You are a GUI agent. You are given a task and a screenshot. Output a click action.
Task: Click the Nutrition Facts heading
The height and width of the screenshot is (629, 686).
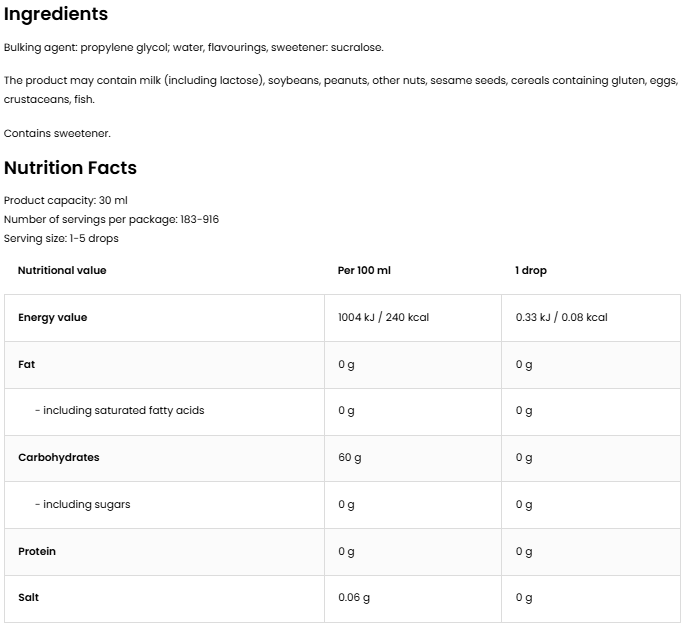point(70,168)
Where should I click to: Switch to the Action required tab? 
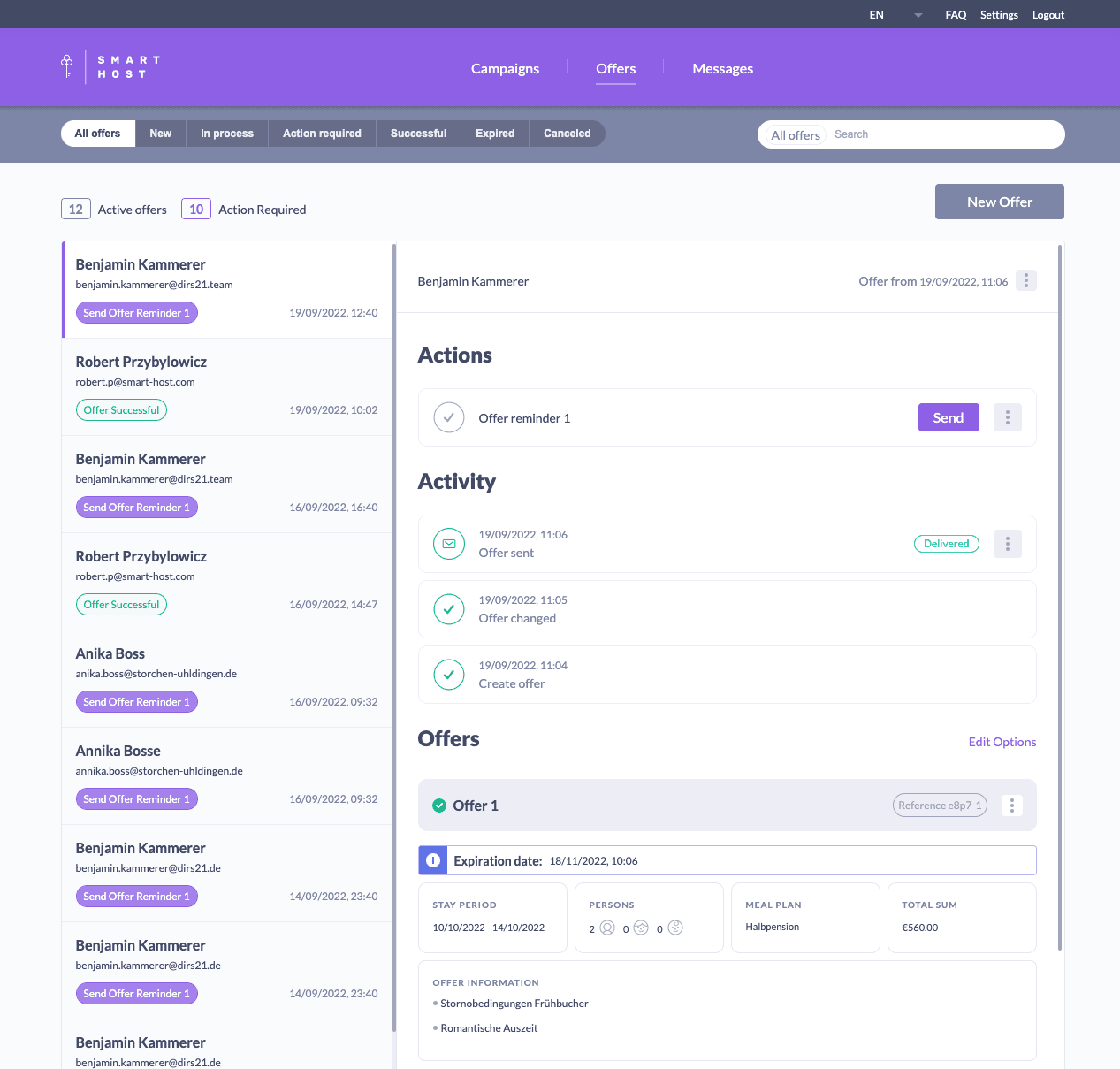click(x=322, y=134)
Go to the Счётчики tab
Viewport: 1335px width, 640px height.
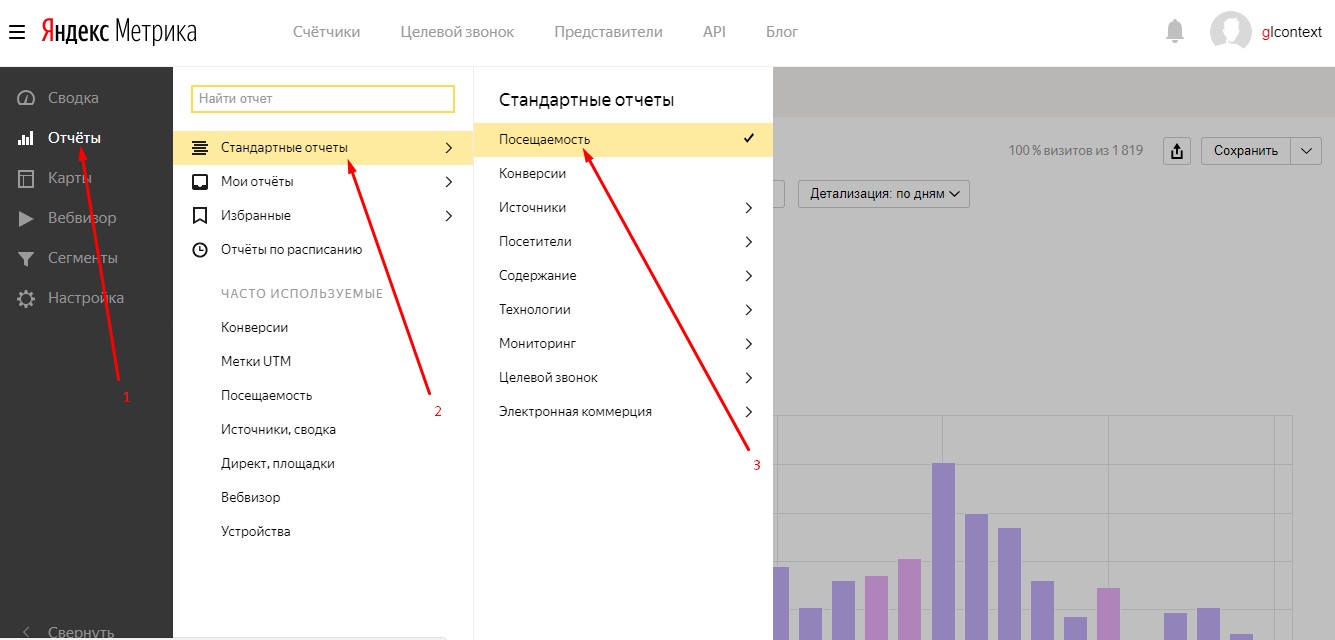326,32
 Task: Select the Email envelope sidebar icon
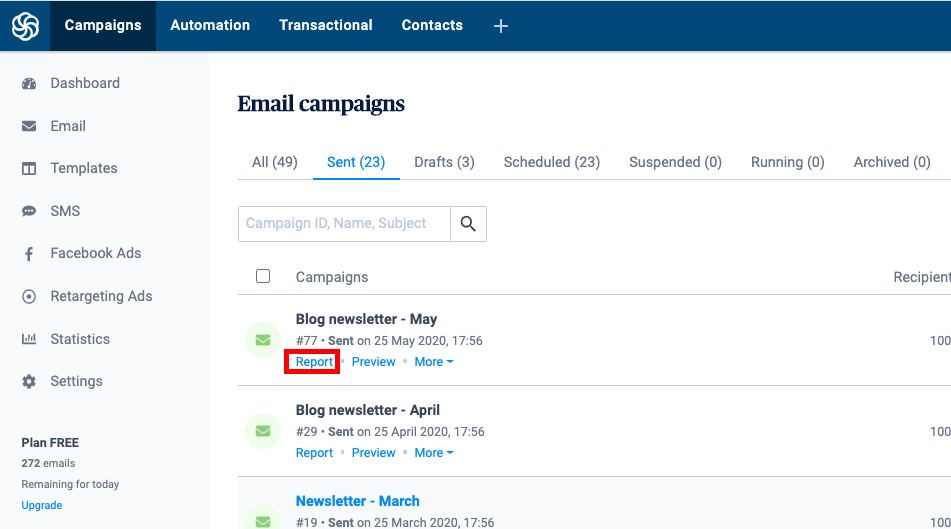tap(29, 126)
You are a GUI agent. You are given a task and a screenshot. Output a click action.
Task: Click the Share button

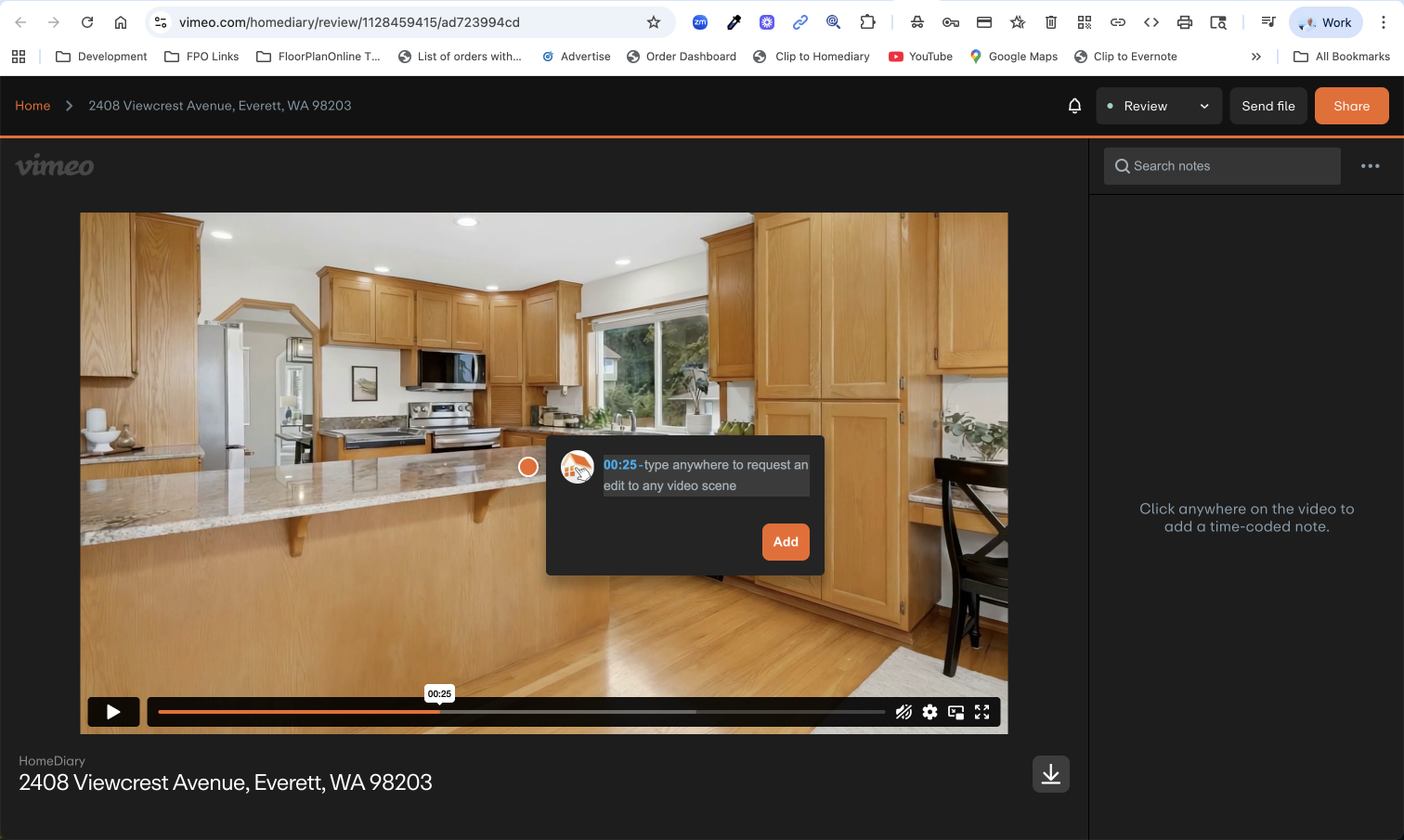1351,105
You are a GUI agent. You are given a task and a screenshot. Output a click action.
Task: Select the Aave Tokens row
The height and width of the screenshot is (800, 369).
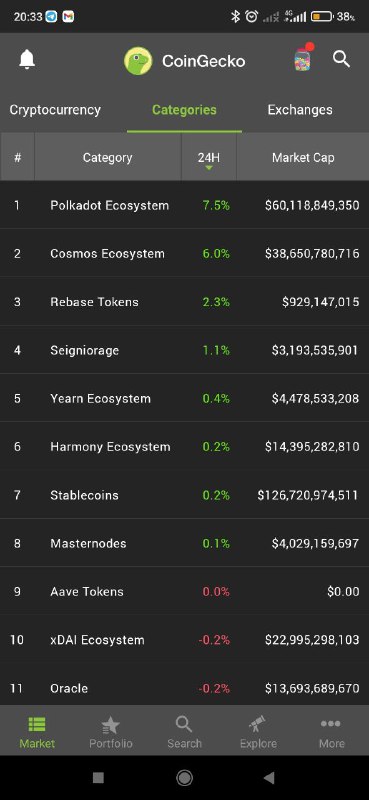click(184, 591)
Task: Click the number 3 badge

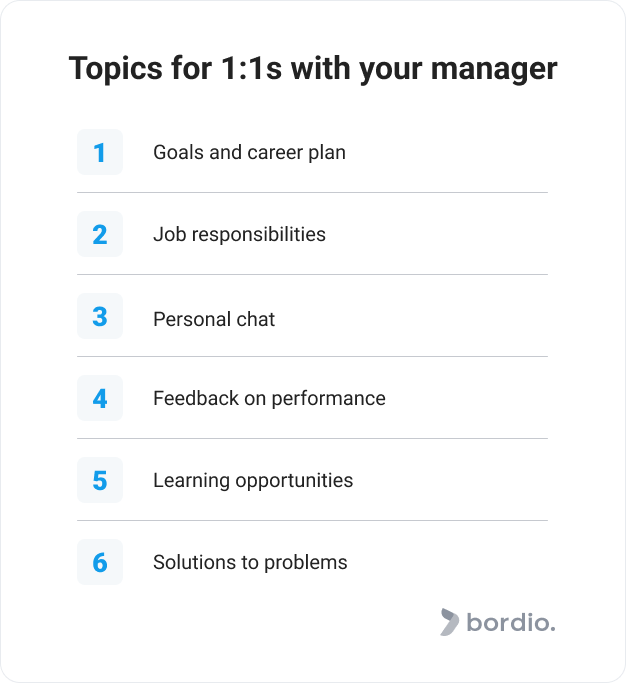Action: click(100, 316)
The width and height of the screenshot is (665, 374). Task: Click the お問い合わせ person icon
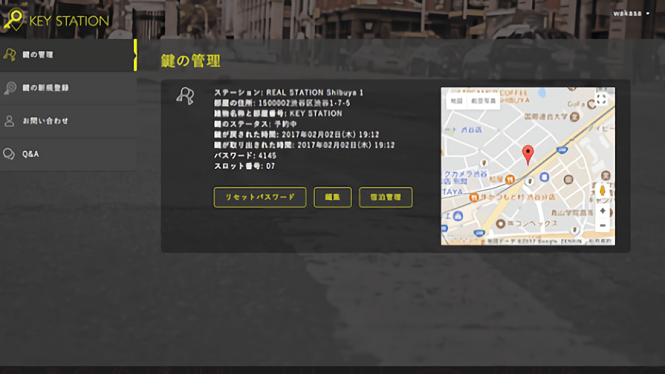click(9, 121)
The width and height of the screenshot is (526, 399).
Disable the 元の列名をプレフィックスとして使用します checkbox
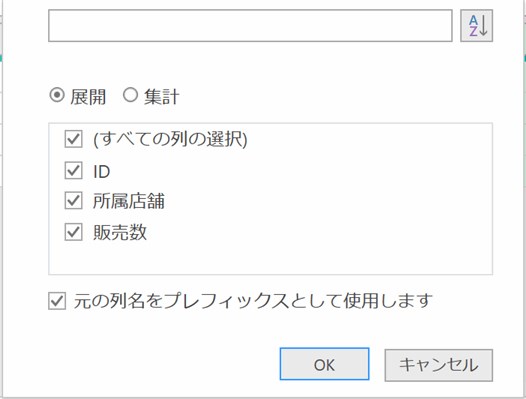tap(57, 301)
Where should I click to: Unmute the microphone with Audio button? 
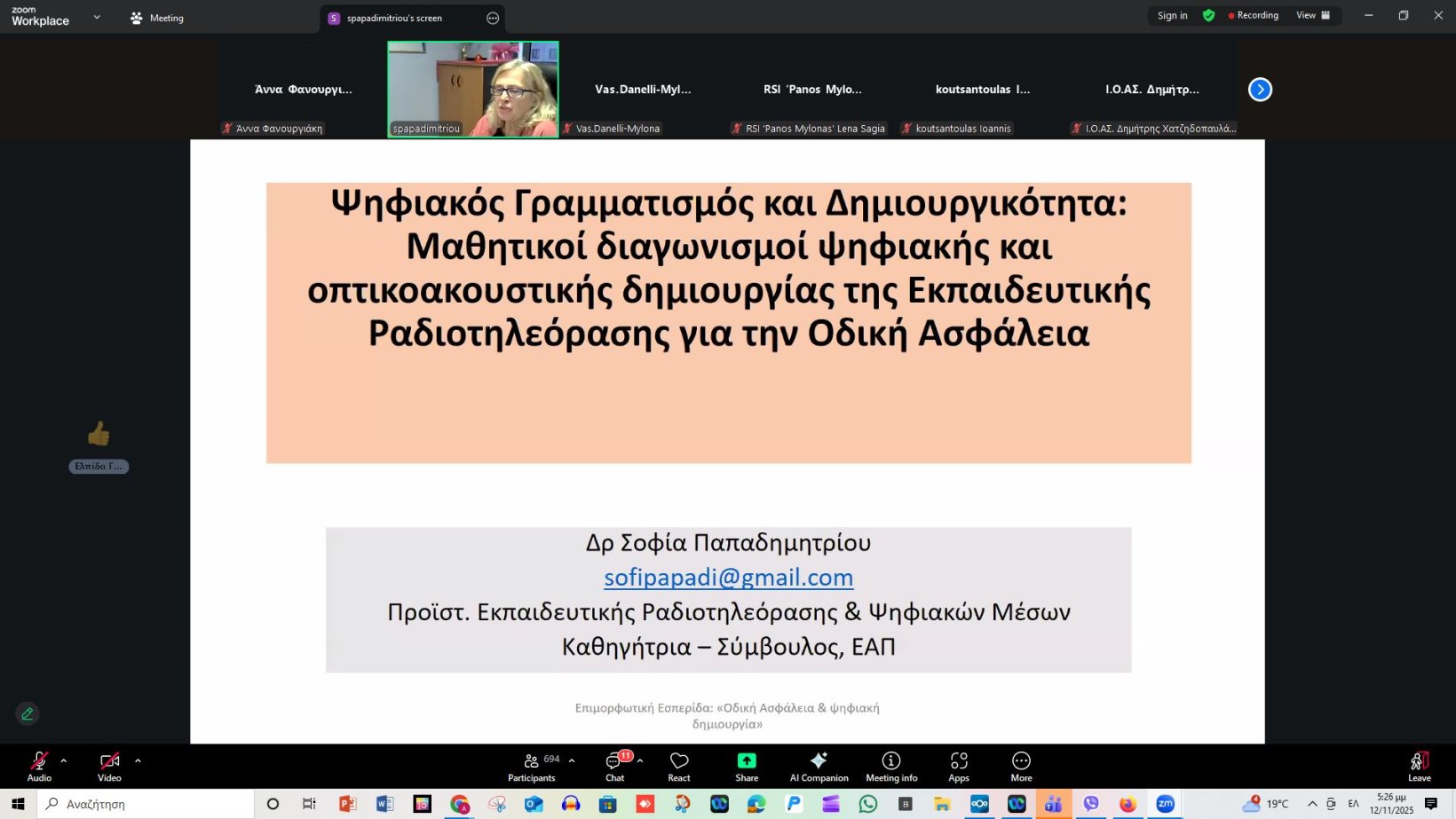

● EXERCISE AIM:
Pass over the images and copy the rest of the material above exactly.

● ANSWER TO THE EXERCISE:
You are a GUI agent. You are given a task and a screenshot. Output a click action.
Task: Click the Nutrition Facts heading
The height and width of the screenshot is (629, 686).
point(70,168)
Where should I click to: Switch to the Action required tab? 
click(x=322, y=134)
Go to the Счётчики tab
Viewport: 1335px width, 640px height.
326,32
 Task: Select the Email envelope sidebar icon
tap(29, 126)
You are a GUI agent. You are given a task and a screenshot. Output a click action.
Task: Click the Share button

1351,105
You are a GUI agent. You are given a task and a screenshot. Output a click action.
Task: Select the Aave Tokens row
The height and width of the screenshot is (800, 369).
click(184, 591)
Task: Click the number 3 badge

Action: click(100, 316)
The width and height of the screenshot is (665, 374). Task: Click the お問い合わせ person icon
click(9, 121)
The width and height of the screenshot is (526, 399).
Disable the 元の列名をプレフィックスとして使用します checkbox
tap(57, 301)
Where should I click to: Unmute the microphone with Audio button? 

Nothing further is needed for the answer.